By Millicent Howard
The girl sat beneath the stairway of life,
Selling bones for a nifty price.
It reminded the outstretched queue of ghouls
That their loved ones were jeweled with fate,
And in the bones laid memories of life to accompany their wait.
In the hours when the veil between life and all else thins,
blurred by the weight of the world,
the girl drifts in her wispy dress.
There, in city deserts and roadside waste,
she gathers her bones— not always human, but life was her taste.
After carefully collecting, she waltzed through fences and walls, shadowless, her worlds intersecting.

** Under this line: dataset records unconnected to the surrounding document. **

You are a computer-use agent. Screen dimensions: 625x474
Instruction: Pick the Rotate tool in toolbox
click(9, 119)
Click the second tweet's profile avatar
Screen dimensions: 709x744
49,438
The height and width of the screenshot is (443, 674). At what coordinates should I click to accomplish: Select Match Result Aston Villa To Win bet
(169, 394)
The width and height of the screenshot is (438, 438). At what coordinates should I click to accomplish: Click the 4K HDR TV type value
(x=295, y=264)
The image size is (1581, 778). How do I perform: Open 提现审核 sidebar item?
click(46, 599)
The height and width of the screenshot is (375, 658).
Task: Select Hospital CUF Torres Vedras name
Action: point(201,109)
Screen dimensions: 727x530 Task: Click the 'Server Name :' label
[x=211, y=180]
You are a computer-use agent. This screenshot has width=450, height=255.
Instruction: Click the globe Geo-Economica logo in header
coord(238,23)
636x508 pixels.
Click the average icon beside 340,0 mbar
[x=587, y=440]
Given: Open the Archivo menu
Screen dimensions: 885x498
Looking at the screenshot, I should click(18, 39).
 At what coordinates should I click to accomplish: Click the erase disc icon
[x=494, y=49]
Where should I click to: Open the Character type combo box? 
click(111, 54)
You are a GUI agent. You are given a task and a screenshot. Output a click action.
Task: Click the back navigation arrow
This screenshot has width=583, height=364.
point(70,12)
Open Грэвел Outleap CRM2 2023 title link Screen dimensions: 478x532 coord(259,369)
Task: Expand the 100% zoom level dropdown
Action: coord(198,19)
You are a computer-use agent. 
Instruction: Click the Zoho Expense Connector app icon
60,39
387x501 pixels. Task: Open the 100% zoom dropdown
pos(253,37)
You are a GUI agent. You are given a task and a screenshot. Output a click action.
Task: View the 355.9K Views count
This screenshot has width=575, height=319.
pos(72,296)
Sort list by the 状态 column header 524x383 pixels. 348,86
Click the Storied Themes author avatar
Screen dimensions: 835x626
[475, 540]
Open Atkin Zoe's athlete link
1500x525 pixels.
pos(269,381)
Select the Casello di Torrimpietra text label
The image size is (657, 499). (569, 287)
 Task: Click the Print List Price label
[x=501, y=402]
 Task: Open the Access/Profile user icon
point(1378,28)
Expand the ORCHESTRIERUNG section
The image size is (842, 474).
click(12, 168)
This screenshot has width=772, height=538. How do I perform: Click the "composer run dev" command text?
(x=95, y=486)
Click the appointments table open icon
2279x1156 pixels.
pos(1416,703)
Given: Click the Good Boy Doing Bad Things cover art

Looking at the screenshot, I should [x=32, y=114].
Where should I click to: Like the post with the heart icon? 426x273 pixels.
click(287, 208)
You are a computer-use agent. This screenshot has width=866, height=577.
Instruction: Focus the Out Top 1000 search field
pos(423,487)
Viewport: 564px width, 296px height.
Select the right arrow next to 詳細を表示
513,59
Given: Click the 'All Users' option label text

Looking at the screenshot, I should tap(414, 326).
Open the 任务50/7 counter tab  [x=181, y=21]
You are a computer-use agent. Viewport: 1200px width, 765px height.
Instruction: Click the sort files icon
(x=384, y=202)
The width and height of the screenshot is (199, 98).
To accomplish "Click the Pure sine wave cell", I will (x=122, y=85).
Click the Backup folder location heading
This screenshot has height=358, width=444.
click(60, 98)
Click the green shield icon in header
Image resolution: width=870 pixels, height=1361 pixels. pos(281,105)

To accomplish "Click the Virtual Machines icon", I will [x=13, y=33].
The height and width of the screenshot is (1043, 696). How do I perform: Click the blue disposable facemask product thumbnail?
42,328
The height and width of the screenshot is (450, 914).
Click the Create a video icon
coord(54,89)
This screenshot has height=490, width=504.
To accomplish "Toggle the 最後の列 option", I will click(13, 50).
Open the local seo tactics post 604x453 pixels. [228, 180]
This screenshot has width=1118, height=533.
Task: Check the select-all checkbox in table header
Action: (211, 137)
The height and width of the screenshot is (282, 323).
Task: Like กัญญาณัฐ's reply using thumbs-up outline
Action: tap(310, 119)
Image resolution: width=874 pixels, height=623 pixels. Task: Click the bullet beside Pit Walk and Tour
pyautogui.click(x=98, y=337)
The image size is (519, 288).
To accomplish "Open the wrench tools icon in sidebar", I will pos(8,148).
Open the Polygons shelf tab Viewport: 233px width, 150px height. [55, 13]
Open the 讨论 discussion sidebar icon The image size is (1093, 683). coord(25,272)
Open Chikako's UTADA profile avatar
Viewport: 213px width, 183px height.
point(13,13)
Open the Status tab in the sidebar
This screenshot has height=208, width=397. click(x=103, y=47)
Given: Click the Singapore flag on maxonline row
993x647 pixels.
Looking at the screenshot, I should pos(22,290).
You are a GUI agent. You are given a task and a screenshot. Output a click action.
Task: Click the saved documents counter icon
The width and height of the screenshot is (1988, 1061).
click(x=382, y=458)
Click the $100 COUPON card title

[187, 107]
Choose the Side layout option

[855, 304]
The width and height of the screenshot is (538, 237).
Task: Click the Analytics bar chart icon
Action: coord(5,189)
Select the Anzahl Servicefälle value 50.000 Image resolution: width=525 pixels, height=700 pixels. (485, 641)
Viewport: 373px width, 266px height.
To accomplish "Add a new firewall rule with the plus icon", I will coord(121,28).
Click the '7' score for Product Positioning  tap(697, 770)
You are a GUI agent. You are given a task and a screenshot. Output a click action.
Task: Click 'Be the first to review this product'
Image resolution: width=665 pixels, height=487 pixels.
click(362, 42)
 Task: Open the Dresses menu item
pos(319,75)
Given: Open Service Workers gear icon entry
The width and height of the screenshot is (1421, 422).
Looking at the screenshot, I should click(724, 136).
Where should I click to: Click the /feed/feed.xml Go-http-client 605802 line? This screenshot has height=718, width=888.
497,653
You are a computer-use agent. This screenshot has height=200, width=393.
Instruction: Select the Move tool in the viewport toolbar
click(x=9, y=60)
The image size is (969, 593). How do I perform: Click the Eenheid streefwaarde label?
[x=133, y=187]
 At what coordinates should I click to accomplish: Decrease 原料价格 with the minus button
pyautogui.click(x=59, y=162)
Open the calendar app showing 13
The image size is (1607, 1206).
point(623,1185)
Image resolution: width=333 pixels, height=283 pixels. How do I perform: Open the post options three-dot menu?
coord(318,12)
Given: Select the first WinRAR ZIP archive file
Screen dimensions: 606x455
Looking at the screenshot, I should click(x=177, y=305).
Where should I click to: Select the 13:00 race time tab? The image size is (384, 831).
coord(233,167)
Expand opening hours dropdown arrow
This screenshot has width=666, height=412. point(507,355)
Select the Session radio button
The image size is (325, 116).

When the quiet wore her out, she sought the voices of man
Fighting, yelling, singing, sighing. She yearned to hear their harmonic voices and range of being. The constant peace of the after is most conflicting, and to be strung back to the emotions and poetry of life and grief seemed to keep the universe woven into place.
Through moonlit rooms of sleeping girls, she wandered, watching the slow rise of their breaths, the spill of hair across pillows like rivers of ink. With careful fingers, she braided their ends, tracing their warmth with her cold, smooth touch. Life was a drug—sweet, forbidden— something to savor only from the edges. To know where you come from, even when you must go. Yet she does not remember who she was. She scours for something to stir her awake, to tether her back to form. Hair sprouting from her scalp, irises blooming in the hollows of her gaze, as if epiphany alone could make her whole again.
But what did it matter— the color of her eyes, the blush of her cheeks. She could have been anyone, and still, she ended up here.
A quiet ache, both wasteful and unbearably beautiful.